Russia and conservative media (murdoch media, etc) seeding regressive/anti-
intellectual movements has been massively successful, western society is just
completely unprepared to deal with freedom of speech being leveraged to spew
an unending firehose of bullshit, it's a "copyleft" style trojan approach of
using our own democratic values against us.

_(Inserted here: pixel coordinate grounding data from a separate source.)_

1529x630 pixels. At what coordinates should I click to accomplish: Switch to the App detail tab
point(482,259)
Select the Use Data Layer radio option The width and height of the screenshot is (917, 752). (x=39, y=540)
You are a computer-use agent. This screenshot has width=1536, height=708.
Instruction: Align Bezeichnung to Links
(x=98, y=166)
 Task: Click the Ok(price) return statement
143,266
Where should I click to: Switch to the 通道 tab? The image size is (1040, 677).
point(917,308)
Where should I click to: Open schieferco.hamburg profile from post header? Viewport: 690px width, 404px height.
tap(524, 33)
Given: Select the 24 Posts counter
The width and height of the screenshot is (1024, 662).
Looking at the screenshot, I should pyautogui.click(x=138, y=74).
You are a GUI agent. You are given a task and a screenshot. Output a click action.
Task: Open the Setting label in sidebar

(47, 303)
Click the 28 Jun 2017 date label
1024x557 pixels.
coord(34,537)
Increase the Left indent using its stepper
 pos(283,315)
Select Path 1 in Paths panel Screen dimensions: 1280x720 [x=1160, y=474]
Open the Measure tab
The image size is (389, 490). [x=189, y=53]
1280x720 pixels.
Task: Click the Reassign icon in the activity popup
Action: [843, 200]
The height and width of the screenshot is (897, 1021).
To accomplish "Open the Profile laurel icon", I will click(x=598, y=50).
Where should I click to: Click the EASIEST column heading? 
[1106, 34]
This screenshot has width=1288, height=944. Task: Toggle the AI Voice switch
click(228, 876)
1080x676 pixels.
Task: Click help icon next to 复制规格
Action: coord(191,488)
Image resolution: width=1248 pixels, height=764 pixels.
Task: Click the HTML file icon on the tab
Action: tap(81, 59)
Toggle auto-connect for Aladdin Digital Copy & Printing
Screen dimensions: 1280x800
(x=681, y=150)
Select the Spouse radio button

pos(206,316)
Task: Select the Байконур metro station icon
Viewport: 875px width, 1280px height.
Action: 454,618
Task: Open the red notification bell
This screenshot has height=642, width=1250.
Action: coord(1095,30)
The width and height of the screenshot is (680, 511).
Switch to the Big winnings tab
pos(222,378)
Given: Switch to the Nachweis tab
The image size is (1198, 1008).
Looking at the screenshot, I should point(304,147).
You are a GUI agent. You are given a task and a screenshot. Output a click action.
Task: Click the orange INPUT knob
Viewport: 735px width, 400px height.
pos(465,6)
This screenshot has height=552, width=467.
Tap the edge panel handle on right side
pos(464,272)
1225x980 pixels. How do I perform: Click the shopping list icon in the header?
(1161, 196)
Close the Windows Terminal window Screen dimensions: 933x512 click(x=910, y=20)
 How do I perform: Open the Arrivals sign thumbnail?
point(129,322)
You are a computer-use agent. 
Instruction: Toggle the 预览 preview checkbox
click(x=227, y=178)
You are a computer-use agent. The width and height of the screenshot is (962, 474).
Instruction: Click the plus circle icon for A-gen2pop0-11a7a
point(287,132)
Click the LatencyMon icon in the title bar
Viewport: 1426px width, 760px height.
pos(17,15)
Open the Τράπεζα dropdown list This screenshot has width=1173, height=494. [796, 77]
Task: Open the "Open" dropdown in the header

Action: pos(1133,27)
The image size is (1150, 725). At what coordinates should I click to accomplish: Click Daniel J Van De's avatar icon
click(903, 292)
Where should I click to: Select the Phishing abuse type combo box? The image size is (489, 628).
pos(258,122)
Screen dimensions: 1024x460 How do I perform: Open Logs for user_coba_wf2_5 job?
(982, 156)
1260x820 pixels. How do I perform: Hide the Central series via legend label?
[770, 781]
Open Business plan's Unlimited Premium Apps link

The firehose of bullshit has led to the rise of anti-intellectual movements,
an anti-intellectual president, and a party that just votes absolutely
lockstep with him no matter what he does. They don't give a shit about
absolutely anything, not fires or hurricanes or plagues, and just let all
these problems fester. It has a lot of other negative effects too of course,
but we have reached the point where we simply can't respond even to acute
crises anymore, our system has long-since lost its higher functioning in terms
of setting goals and being able to execute them (what you'd call "self-
actualization" in maslow's hierachy) and now is struggling even to maintain
basic homeostasis (the "physical needs" tier of the maslow hierarchy).

(I include Brexit, Bolsanaro, Duarte, etc in this as well - western democracy
is in _deep fucking shit_ worldwide and if we don’t get our shit together and
deal with the firehose of falsehoods we will be supplanted by more
authoritarian forms of government that don’t suffer this vulnerability because
they don’t tolerate free speech and dissent.)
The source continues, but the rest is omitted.